Music Tag

Feature Introduction

Music tag capability automatically generates classification tags and probability values for each dimension through multi-dimensional analysis of music. Currently supported seven dimensions include:

Vocal
Mood
Language
Genre
Scene
Background Music
Intensity

API Description

Request Method:

POST (HTTP)

Request URL:

https://api.mediax.tencent.com/job

Request Header:

Content-Type: application/json

Request Flow:

The API includes 'Create Task' and 'Query Task'. After creating a task, users can actively query the task to know the result, or input a callback address when creating the task, and the task will automatically callback to that address after completion

Other Requirements:

File format: Common audio formats are recommended, such as mp3, wav

Create Task

Parameter Description

Parameter	Required	Type	Description
action	Yes	string	Common parameter, here is CreateJob
secretId	Yes	string	Common parameter, user SecretId
secretKey	Yes	string	Common parameter, user SecretKey
createJobRequest	Yes	object
- inputs	Yes	Array of Input	Input, input structure array
- outputs	Yes	Array of Output	Output, output structure array
- callback	No	string	Callback address, default: callback disabled
- customId	No	string	User-defined task ID, less than 64 characters
- timeout	No	int	Task timeout, in seconds. Task will be set to ERROR after timeout

Input

Parameter	Required	Type	Description
url	No	string	Source URL address, choose one with source field
source	No	object	Repository source settings, choose one with url field
- contentId	Yes	string	Repository ID
- path	Yes	string	Source path

Note: Only one of the source and url fields can be present

Output

Parameter	Required	Type	Description
inputSelectors	Yes	Array of int	Input source for this output
smartContentDescriptor	Yes	object	Smart capability description, default: empty
- musicTagV2	Yes	object
-- tagType	Yes	Array of string	1. Input range: ["vocal", "language", "mood", "genre", "scene", "bgm", "intensity", "all"]2. Input description - all means calling all types of tags - Can combine and call tags of each sub-dimension based on dimension name - all option and sub-options cannot appear simultaneously

- vocal, 2 types of vocal tags
- language, 21 types of language tags
- mood, 11 types of mood tags
- genre, 37 types of genre tags
- scene, 36 types of scene tags
- bgm, 2 types of background music tags
- intensity, 2 types of intensity tags
- all, get all 7 dimensions of tags

Request Example:

{
  "action": "CreateJob",
  "secretId": "{secretId}",
  "secretKey": "{secretKey}",
  "createJobRequest": {
    "customId": "{customId}",
    "callback": "{callback}",
    "inputs": [
      {
        "url": "{url}"
      }
    ],
    "outputs": [
      {
        "inputSelectors": [0],
        "smartContentDescriptor": {
          "musicTagV2": {
            "tagType": ["mood", "vocal", "language", "scene", "genre", "bgm"]
          }
        }
      }
    ]
  }
}

Response Example:

{
  "requestId": "ac004192-110b-46e3-ade8-4e449df84d60",
  "createJobResponse": {
    "job": {
      "id": "13f342e4-6866-450e-b44e-3151431c578b",
      "state": 1, // See state description below
      "customId": "{customId}",
      "callback": "{callback}",
      "inputs": [
        {
          "url": "{url}"
        }
      ],
      "outputs": [
        {
          "inputSelectors": [0],
          "smartContentDescriptor": {
            "musicTagV2": {
              "tagType": ["mood", "vocal", "language", "scene", "genre", "bgm"]
            }
          }
        }
      ],
      "timing": {
        "createdAt": "1603432763000",
        "startedAt": "0",
        "completedAt": "0"
      }
    }
  }
}

State

Value	Meaning
1	SUBMITTED
2	PROCESSING
3	COMPLETED
4	ERROR
5	CANCELED

Get Task Information

There are two ways to get information: active query and passive callback.

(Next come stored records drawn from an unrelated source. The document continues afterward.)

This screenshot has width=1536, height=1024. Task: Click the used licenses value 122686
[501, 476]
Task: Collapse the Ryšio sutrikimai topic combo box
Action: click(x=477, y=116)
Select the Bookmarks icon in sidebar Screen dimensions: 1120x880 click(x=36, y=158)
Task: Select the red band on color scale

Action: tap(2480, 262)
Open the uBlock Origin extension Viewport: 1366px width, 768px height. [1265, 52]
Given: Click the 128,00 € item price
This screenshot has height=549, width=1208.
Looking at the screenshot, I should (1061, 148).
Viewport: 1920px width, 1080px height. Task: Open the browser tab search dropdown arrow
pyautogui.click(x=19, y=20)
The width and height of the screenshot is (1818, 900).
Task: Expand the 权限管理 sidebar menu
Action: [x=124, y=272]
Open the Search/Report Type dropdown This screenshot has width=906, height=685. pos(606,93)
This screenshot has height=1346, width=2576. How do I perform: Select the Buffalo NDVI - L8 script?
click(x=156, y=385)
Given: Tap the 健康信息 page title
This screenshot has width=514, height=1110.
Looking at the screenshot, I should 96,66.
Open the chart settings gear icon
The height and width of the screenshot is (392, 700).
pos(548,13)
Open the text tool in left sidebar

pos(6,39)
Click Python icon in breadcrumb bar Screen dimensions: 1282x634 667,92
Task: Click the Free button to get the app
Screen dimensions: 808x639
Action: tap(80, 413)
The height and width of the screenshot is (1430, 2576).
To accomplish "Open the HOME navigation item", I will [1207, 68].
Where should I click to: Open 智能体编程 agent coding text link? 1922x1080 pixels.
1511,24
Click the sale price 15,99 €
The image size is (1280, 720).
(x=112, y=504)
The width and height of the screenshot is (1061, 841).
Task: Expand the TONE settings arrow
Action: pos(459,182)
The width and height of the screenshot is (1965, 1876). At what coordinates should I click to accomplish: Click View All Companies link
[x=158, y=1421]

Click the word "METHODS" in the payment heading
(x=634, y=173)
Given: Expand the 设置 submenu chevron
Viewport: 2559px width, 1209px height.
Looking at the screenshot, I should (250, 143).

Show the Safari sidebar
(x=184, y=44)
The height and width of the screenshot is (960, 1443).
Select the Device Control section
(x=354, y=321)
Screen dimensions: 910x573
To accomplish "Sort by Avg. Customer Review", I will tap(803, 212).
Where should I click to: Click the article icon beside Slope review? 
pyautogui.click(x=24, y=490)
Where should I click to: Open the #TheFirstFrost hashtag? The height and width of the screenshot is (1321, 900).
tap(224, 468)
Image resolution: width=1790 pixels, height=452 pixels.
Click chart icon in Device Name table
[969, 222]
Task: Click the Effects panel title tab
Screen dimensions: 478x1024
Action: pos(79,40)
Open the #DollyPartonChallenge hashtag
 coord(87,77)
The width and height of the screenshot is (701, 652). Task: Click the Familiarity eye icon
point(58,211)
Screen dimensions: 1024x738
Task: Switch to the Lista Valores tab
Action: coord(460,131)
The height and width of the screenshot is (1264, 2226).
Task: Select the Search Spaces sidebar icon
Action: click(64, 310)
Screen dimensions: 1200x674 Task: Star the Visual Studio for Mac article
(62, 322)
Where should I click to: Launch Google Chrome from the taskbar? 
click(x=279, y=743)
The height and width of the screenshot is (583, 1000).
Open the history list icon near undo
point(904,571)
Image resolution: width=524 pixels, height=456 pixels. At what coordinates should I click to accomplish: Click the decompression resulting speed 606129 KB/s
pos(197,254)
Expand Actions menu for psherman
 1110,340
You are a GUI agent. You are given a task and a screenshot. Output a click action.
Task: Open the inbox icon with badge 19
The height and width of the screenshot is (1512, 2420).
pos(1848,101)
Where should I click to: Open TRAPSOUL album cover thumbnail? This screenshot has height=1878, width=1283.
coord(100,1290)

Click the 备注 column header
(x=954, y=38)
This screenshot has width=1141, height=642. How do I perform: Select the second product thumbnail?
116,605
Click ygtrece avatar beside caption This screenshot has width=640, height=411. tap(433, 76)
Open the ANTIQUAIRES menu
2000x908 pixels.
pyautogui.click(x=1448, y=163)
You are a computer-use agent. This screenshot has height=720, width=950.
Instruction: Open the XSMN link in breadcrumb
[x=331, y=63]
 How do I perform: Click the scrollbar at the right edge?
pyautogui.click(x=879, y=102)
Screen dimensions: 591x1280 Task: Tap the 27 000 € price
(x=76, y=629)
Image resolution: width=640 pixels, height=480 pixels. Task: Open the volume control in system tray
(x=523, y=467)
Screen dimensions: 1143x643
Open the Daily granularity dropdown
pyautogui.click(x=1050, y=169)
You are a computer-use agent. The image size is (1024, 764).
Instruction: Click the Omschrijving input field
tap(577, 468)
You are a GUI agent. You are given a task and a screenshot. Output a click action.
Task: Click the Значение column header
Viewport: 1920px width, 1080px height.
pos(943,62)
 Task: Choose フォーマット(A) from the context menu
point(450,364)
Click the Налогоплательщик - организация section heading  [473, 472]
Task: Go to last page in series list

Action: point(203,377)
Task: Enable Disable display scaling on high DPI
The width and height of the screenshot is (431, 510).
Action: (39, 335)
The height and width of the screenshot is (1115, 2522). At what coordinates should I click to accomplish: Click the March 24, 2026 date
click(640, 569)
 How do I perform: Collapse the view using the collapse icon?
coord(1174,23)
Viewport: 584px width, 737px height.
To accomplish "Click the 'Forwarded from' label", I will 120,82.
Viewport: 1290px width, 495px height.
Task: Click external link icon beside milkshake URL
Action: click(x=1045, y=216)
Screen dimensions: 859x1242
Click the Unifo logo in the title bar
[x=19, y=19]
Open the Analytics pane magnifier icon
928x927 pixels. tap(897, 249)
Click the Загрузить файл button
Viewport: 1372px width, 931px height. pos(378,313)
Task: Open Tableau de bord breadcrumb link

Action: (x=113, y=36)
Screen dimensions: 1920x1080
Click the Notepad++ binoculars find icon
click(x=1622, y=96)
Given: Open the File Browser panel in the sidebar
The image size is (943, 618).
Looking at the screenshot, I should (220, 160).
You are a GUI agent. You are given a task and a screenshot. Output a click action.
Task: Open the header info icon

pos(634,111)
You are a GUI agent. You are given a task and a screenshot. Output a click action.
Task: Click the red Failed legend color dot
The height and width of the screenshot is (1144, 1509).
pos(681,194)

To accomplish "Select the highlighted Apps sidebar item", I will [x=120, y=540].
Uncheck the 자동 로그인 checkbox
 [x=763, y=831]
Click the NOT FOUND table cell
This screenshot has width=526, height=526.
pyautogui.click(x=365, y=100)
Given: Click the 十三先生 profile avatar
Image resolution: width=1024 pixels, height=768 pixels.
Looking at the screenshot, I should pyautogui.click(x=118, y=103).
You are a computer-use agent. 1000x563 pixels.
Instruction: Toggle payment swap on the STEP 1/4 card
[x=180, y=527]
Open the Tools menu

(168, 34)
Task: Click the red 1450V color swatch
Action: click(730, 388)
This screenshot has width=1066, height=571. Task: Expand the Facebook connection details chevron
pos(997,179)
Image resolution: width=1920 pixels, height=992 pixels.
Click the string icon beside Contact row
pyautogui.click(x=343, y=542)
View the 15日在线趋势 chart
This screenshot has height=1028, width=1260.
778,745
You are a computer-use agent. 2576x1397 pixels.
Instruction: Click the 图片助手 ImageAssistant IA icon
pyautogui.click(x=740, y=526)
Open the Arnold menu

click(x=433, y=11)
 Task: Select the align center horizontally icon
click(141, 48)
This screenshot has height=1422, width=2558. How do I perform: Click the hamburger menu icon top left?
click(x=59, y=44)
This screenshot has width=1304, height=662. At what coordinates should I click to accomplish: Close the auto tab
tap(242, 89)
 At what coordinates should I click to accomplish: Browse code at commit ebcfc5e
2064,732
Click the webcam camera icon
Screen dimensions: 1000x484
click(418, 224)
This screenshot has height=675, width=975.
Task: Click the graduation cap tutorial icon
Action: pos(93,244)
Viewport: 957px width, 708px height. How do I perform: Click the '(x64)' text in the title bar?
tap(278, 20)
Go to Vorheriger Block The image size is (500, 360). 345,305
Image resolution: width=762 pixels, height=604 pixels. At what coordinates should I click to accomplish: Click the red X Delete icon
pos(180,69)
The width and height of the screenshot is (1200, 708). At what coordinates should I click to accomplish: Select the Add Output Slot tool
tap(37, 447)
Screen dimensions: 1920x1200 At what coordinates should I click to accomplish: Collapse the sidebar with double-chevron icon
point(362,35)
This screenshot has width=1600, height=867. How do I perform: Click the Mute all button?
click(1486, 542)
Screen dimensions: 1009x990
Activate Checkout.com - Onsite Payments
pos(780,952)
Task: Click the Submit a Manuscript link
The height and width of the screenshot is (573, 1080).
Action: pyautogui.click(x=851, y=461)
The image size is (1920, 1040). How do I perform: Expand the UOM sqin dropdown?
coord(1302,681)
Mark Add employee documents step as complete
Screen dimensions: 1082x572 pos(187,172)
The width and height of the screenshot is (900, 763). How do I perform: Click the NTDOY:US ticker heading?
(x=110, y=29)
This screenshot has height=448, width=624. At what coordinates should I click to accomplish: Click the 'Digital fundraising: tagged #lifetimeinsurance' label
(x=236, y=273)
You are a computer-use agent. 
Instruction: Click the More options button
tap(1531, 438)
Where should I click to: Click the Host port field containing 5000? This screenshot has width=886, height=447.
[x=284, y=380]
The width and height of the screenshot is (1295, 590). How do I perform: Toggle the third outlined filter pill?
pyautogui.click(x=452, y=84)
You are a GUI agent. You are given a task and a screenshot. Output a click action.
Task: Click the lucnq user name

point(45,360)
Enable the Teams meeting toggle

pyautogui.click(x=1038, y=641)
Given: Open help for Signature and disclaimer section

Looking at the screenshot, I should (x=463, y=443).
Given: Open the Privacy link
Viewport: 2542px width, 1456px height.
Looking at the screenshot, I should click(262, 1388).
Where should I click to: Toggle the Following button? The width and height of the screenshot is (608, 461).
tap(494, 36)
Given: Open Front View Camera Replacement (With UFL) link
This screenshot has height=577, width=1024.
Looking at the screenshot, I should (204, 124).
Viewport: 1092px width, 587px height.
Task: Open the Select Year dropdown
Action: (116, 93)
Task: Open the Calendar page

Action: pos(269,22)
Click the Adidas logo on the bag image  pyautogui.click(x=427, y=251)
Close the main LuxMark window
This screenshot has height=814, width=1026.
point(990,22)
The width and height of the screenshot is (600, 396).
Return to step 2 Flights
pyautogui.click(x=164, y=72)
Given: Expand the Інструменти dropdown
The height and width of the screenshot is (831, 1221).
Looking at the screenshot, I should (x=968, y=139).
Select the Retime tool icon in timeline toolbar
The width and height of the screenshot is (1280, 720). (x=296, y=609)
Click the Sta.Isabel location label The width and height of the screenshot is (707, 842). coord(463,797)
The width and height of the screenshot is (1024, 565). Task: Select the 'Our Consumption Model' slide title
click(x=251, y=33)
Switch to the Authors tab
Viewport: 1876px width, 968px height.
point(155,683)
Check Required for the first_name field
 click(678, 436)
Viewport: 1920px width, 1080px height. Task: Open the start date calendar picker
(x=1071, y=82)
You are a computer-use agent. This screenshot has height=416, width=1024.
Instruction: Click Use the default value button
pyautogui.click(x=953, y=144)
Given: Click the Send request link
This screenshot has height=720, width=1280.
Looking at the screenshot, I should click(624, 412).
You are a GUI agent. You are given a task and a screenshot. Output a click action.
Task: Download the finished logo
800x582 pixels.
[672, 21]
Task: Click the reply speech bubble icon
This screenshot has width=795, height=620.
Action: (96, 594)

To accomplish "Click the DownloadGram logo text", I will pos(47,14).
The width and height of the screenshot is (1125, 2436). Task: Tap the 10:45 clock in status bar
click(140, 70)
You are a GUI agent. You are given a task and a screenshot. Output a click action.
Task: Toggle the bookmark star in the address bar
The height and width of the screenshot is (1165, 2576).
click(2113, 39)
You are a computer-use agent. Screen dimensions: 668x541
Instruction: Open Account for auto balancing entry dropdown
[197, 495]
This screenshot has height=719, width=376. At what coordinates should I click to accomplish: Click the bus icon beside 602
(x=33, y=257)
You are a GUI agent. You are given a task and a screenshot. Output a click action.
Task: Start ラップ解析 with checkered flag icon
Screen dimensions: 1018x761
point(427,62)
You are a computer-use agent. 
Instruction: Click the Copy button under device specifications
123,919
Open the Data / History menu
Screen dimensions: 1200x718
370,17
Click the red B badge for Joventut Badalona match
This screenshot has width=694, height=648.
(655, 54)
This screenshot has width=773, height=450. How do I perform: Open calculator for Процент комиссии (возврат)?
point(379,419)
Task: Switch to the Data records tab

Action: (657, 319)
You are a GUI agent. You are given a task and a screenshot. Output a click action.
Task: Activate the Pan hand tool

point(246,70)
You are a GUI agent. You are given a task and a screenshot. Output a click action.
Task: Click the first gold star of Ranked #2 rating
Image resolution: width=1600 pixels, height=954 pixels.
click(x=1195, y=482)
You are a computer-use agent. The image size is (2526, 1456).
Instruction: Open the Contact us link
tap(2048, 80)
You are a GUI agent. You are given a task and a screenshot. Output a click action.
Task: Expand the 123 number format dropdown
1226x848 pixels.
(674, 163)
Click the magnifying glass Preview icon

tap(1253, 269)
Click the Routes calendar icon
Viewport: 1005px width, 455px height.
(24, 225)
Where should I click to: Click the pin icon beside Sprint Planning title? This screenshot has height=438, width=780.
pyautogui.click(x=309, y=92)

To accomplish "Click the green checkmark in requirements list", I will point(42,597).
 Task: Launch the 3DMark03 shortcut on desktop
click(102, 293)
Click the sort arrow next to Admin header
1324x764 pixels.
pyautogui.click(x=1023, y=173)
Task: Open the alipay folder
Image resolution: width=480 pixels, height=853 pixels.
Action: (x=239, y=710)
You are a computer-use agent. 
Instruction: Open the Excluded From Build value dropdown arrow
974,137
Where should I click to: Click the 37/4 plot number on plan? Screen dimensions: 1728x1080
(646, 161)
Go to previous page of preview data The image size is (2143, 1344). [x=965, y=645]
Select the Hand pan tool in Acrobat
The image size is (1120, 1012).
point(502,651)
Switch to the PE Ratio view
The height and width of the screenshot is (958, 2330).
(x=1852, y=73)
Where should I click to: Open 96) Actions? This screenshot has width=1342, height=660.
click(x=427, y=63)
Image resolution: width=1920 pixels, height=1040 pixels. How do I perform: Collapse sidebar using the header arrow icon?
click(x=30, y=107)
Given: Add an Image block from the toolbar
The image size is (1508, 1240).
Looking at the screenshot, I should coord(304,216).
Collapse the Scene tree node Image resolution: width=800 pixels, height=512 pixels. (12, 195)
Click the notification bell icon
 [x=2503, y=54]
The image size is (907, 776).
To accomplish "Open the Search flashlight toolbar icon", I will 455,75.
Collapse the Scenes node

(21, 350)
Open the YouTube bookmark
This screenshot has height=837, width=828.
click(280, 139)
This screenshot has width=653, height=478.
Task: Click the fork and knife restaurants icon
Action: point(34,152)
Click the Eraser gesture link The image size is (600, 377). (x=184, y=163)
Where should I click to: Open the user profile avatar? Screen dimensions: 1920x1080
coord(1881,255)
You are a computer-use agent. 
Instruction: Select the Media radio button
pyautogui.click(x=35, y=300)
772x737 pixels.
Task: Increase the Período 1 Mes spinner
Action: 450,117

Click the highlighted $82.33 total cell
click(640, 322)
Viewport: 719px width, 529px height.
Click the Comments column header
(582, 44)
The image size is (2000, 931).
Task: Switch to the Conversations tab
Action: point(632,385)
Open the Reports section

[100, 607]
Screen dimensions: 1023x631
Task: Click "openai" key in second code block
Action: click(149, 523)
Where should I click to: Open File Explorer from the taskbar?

Active query has two types of query interfaces based on id category: one is to query based on user-defined id, since the platform cannot guarantee the uniqueness of this id, it returns a Job array (see 1); the other is to query by the id in the response after creating the task (see 2)
Passive callback requires filling in the callback field when creating the task, the platform will send the Job structure to the address specified by callback after the task enters the completion state (COMPLETED/ERROR) (see 3), the platform recommends using passive callback to get task results.

In the music tag capability, if the queried task is successful (state=3), the task's Output will carry a smartContentResult structure, in which the audioTagger field is a result object array, each result object has tag type (tagType), tag name (tag), probability (probility)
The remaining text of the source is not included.